Output exactly the lines from the one containing "Viewport: 1277px width, 769px" to the last line of the material, inclusive, and nothing more.
··········
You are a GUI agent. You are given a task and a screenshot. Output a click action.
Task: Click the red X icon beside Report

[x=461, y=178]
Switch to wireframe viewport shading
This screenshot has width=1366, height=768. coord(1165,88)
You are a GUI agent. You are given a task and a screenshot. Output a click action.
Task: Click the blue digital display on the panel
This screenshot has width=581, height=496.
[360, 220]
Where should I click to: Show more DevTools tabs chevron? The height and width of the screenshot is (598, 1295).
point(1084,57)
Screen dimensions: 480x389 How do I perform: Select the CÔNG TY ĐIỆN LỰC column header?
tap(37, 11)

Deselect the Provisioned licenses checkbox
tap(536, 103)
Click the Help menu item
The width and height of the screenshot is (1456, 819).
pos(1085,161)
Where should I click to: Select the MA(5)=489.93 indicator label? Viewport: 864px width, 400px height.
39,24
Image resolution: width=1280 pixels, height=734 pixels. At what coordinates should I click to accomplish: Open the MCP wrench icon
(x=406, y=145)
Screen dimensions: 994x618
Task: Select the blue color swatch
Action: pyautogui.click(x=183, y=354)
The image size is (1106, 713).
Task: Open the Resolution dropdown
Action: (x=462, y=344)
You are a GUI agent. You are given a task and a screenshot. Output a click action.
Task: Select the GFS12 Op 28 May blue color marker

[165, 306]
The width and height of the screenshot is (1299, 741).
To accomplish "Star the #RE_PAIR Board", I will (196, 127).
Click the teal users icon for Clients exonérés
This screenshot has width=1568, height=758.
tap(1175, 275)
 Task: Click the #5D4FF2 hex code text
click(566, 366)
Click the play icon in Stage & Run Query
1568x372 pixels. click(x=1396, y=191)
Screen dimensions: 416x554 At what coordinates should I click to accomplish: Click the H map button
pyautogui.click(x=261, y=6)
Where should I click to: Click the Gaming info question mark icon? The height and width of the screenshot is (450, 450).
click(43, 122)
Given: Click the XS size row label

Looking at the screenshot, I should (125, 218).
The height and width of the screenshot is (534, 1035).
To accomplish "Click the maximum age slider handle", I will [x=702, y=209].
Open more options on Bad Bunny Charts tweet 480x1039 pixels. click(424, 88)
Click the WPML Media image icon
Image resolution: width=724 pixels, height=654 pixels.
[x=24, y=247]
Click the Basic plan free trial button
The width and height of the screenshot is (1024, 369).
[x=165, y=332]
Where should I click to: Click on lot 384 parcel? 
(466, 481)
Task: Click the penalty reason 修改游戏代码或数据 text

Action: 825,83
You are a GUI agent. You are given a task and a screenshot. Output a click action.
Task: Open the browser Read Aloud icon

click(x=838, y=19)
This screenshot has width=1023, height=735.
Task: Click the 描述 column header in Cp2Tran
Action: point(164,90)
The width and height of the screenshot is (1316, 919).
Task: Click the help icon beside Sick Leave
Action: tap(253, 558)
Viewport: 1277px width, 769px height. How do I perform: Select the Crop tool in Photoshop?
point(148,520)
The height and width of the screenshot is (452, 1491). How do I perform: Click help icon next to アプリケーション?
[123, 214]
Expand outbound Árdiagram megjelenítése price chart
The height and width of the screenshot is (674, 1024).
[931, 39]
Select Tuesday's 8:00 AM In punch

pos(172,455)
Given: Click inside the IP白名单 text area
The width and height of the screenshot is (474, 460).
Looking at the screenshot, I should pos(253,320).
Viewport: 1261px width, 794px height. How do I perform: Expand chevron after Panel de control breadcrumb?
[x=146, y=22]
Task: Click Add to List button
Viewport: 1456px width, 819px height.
··········
## OUTPUT FOR THIS TASK
Viewport: 1277px width, 769px height. How do I perform: Select the Crop tool in Photoshop?
point(148,520)
The height and width of the screenshot is (452, 1491). How do I perform: Click help icon next to アプリケーション?
[123, 214]
Expand outbound Árdiagram megjelenítése price chart
The height and width of the screenshot is (674, 1024).
[931, 39]
Select Tuesday's 8:00 AM In punch

pos(172,455)
Given: Click inside the IP白名单 text area
The width and height of the screenshot is (474, 460).
Looking at the screenshot, I should pos(253,320).
Viewport: 1261px width, 794px height. How do I perform: Expand chevron after Panel de control breadcrumb?
[x=146, y=22]
Task: Click Add to List button
Viewport: 1456px width, 819px height.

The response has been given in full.